Is the Russian Peasant Division really faster than the AVR200 or / operator?

From testing AVR200 vs the Russian Peasant Division algorithm vs the / operator in C the results seem to show that the Russian Peasant Division algorithm is the fastest:
RussianPeasantMultiplicationDivisionAssemblyArduino

The tests were made in an old version of the compiler and the different optimization levels were not tested.

Anyone willing to test it?

Can you provide a clear C implementation of this algorithm rather just assembly and
a rough description?

Is this unsigned only?

joogaa:
Anyone willing to test it?

I wrote some benchmark code for your 16-bit multiplication.
As your multiplication returns a 32-bit value, I've done a 'long' multiplication in Arduino for comparison and same results.

// benchmark test for the Russian peasant multiplication
#include <Arduino.h>
#include "rmulfun.h"

#define LOWBOUND 1210
#define HIGHBOUND 1520

unsigned int test1()
{
  unsigned int c=0;
  for (int i=LOWBOUND;i<HIGHBOUND;i++) 
  {
    for (int j=LOWBOUND;j<HIGHBOUND;j++)
    {
      uint32_t a = rmul16u(i, j);
      if (bitRead(a,1)==1) c++;
    }
  }
  return c;
}

unsigned int test2()
{
  unsigned int c=0;
  for (int i=LOWBOUND;i<HIGHBOUND;i++) 
  {
    for (int j=LOWBOUND;j<HIGHBOUND;j++)
    {
      uint32_t a = (long)i * j;
      if (bitRead(a,1)==1) c++;
    }
  }
  return c;
}

void setup()
 {
 Serial.begin(9600);
 Serial.println("Start");
 unsigned long t1=micros();
 unsigned int x=test1();
 t1=micros()-t1;
 unsigned long t2=micros();
 unsigned int y=test2();
 t2=micros()-t2;
 
 Serial.print("Test 1 result: ");
 Serial.print(x);
 Serial.print("  Duration: ");
 Serial.println(t1/1000000.0,6);

 Serial.print("Test 2 result: ");
 Serial.print(y);
 Serial.print("  Duration: ");
 Serial.println(t2/1000000.0,6);
}

void loop(){
}

Of course, it is impossible to write a software multiplication (even not in assembler) that is faster than the hardware multiplication that is built-in within the AVR controller.

● **Excerpted records**
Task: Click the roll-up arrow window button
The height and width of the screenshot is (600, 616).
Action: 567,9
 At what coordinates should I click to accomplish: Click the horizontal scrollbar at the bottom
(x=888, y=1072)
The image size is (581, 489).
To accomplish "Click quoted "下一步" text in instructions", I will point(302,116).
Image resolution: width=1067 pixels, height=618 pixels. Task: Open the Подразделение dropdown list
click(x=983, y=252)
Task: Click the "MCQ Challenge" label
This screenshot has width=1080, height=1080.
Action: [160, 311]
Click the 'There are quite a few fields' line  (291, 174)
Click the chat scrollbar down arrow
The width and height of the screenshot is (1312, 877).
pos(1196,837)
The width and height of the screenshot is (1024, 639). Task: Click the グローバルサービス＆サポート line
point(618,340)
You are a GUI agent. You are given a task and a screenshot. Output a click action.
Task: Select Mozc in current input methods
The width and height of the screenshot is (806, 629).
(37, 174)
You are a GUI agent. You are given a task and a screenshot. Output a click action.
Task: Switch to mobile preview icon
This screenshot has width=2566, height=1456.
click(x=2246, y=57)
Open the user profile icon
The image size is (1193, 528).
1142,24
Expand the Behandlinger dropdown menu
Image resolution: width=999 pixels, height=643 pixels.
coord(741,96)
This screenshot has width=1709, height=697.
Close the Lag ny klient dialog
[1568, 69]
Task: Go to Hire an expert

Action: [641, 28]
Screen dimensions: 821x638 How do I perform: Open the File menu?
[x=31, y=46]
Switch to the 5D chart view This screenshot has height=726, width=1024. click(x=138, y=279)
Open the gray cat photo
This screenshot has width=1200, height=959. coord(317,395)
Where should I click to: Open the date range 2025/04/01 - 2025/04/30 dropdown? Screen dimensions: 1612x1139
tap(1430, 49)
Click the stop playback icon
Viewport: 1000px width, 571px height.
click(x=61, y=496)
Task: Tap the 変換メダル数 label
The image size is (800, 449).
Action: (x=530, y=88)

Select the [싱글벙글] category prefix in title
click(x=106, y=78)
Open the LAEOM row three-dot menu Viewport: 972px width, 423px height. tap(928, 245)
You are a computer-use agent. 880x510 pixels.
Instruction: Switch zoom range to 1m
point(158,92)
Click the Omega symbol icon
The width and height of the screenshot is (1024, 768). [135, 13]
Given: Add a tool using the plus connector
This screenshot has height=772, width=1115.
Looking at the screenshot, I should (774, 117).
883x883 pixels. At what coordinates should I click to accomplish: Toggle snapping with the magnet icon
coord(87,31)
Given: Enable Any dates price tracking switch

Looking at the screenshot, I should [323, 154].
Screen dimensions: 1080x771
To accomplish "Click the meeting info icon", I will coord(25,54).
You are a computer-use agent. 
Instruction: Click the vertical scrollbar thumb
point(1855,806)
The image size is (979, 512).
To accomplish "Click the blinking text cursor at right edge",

● **Set problem**
Carry on the forum thread about Russian peasant division on the AVR from the point where it ends.

● **Final answer**
But your 32-bit division really seems to beat the default AVR 32-bit division.
Sometimes, at least.

Here is some code for testing 16bit*16bit=32bit multiplication as well as unsigned long division:

// benchmark test for the Russian peasant multiplication
#include <Arduino.h>
#include "rmulfun.h"
#include "rdivfun.h"

#define LOWBOUND 1210
#define HIGHBOUND 1520

#define LOWDIVIDEND 123456789
#define HIGHDIVIDEND (LOWDIVIDEND+500)
#define LOWDIVISOR  234567
#define HIGHDIVISOR (LOWDIVISOR+500)

unsigned int testRussMul()
{
  unsigned int c=0;
  for (int i=LOWBOUND;i<HIGHBOUND;i++) 
  {
    for (int j=LOWBOUND;j<HIGHBOUND;j++)
    {
      uint32_t a = rmul16u(i, j);
      if (bitRead(a,1)==1) c++;
    }
  }
  return c;
}

unsigned int testArduMul()
{
  unsigned int c=0;
  for (int i=LOWBOUND;i<HIGHBOUND;i++) 
  {
    for (int j=LOWBOUND;j<HIGHBOUND;j++)
    {
      uint32_t a = (long)i * j;
      if (bitRead(a,1)==1) c++;
    }
  }
  return c;
}

unsigned int testRussDiv()
{
  unsigned int c=0;
  for (uint32_t i=LOWDIVIDEND;i<HIGHDIVIDEND;i++) 
  {
    for (uint32_t j=LOWDIVISOR;j<HIGHDIVISOR;j++)
    {
      uint32_t a,b;
      rdiv32u(&a, &b, i, j);
      if (bitRead(a,1)==1) c++;
    }
  }
  return c;
}

unsigned int testArduDiv()
{
  unsigned int c=0;
  for (uint32_t i=LOWDIVIDEND;i<HIGHDIVIDEND;i++) 
  {
    for (uint32_t j=LOWDIVISOR;j<HIGHDIVISOR;j++)
    {
      uint32_t a= i/j;
      if (bitRead(a,1)==1) c++;
    }
  }
  return c;
}


void setup()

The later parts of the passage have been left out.